Email Queue System — Low-Level Design
An email queue system buffers outgoing emails from application code, delivers them reliably through an external provider (SendGrid, SES), handles retries on failure, and prevents duplicate sends. This pattern is used everywhere: transactional emails, marketing campaigns, and system alerts.
Core Data Model
EmailMessage
id BIGSERIAL PK
to_address TEXT NOT NULL
from_address TEXT NOT NULL
subject TEXT NOT NULL
body_html TEXT
body_text TEXT
template_id TEXT -- optional: use a template
template_vars JSONB
idempotency_key TEXT UNIQUE NOT NULL -- prevents duplicate sends
status TEXT DEFAULT 'queued' -- queued, sending, sent, failed, cancelled
attempt_count INT DEFAULT 0
next_attempt_at TIMESTAMPTZ DEFAULT NOW()
provider_message_id TEXT -- ID returned by SendGrid/SES
sent_at TIMESTAMPTZ
created_at TIMESTAMPTZ
EmailEvent
id BIGSERIAL PK
message_id BIGINT FK NOT NULL
event_type TEXT NOT NULL -- delivered, opened, clicked, bounced, spam
occurred_at TIMESTAMPTZ
metadata JSONB
Enqueuing an Email
def enqueue_email(to, subject, template_id, template_vars, idempotency_key):
"""Idempotent: same key → returns existing record without re-queuing."""
db.execute("""
INSERT INTO EmailMessage
(to_address, from_address, subject, template_id, template_vars,
idempotency_key, status, created_at, next_attempt_at)
VALUES
(%(to)s, 'noreply@example.com', %(subject)s, %(tmpl)s, %(vars)s,
%(key)s, 'queued', NOW(), NOW())
ON CONFLICT (idempotency_key) DO NOTHING
""", {'to': to, 'subject': subject, 'tmpl': template_id,
'vars': json.dumps(template_vars), 'key': idempotency_key})
Delivery Worker
def process_email_batch(batch_size=100):
# Claim a batch atomically
messages = db.execute("""
UPDATE EmailMessage
SET status='sending', attempt_count=attempt_count+1
WHERE id IN (
SELECT id FROM EmailMessage
WHERE status IN ('queued', 'failed')
AND next_attempt_at <= NOW()
AND attempt_count < 5
ORDER BY next_attempt_at
LIMIT %(batch_size)s
FOR UPDATE SKIP LOCKED
)
RETURNING *
""", {'batch_size': batch_size})
for msg in messages:
deliver_message(msg)
def deliver_message(msg):
try:
rendered = render_template(msg.template_id, msg.template_vars)
response = sendgrid.send(
to=msg.to_address,
subject=msg.subject,
html=rendered.html,
text=rendered.text,
)
db.execute("""
UPDATE EmailMessage
SET status='sent', sent_at=NOW(),
provider_message_id=%(pid)s
WHERE id=%(id)s
""", {'pid': response.message_id, 'id': msg.id})
except (SendGridRateLimitError, TemporaryError):
# Exponential backoff: 1min, 5min, 30min, 2h, 8h
delays = [60, 300, 1800, 7200, 28800]
delay = delays[min(msg.attempt_count, len(delays)-1)]
db.execute("""
UPDATE EmailMessage
SET status='queued',
next_attempt_at=NOW() + INTERVAL '%(delay)s seconds'
WHERE id=%(id)s
""", {'delay': delay, 'id': msg.id})
except PermanentError: # invalid address, etc.

**MATERIAL**

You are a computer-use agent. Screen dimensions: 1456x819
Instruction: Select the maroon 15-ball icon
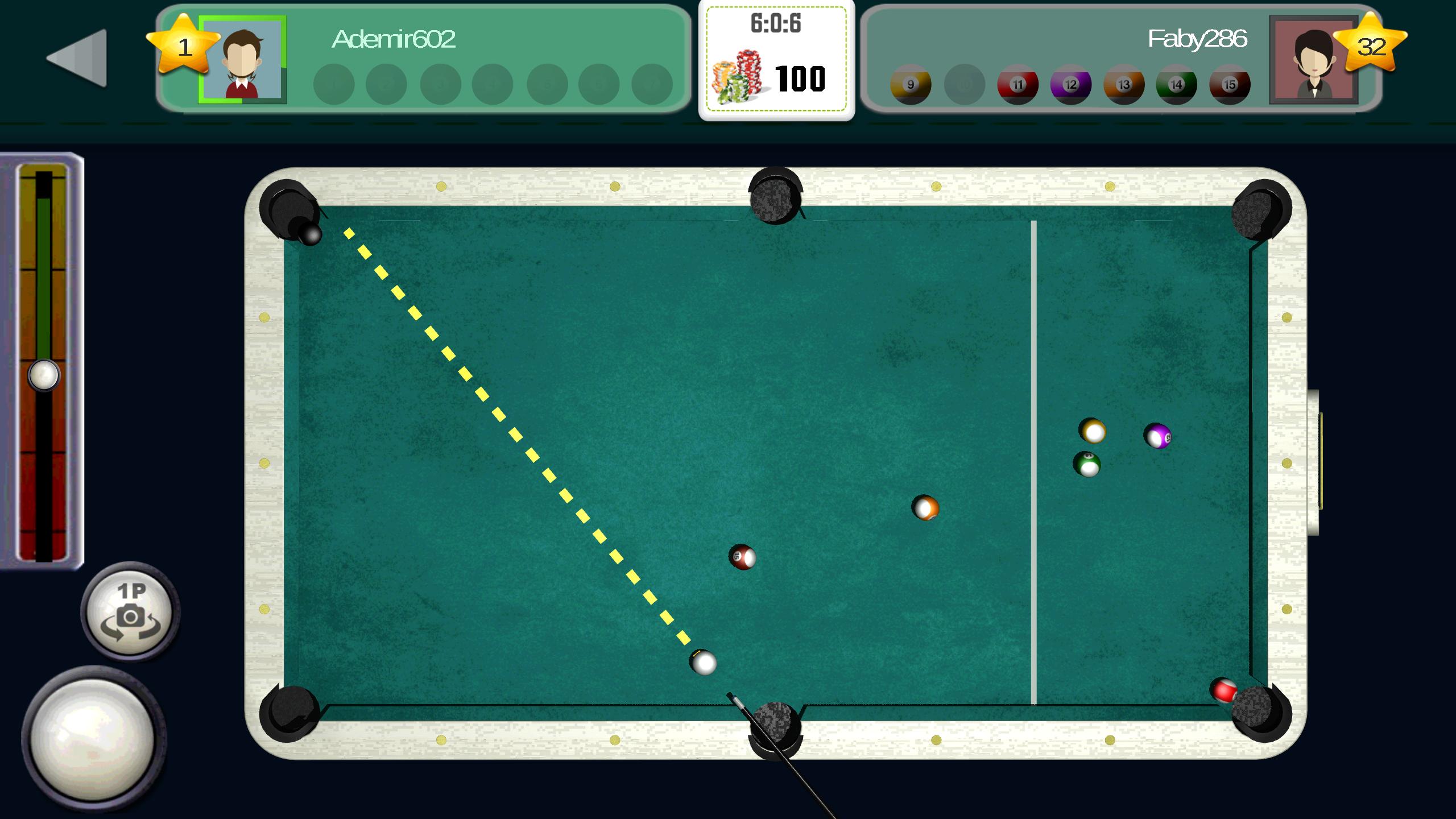(x=1230, y=84)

**GIVEN TASK**
Translate this sentence from the email queue design text into Spanish: "This pattern is used everywhere: transactional emails, marketing campaigns, and system alerts."

**WORKED ANSWER**
Este patrón se utiliza en todas partes: correos electrónicos transaccionales, campañas de marketing y alertas del sistema.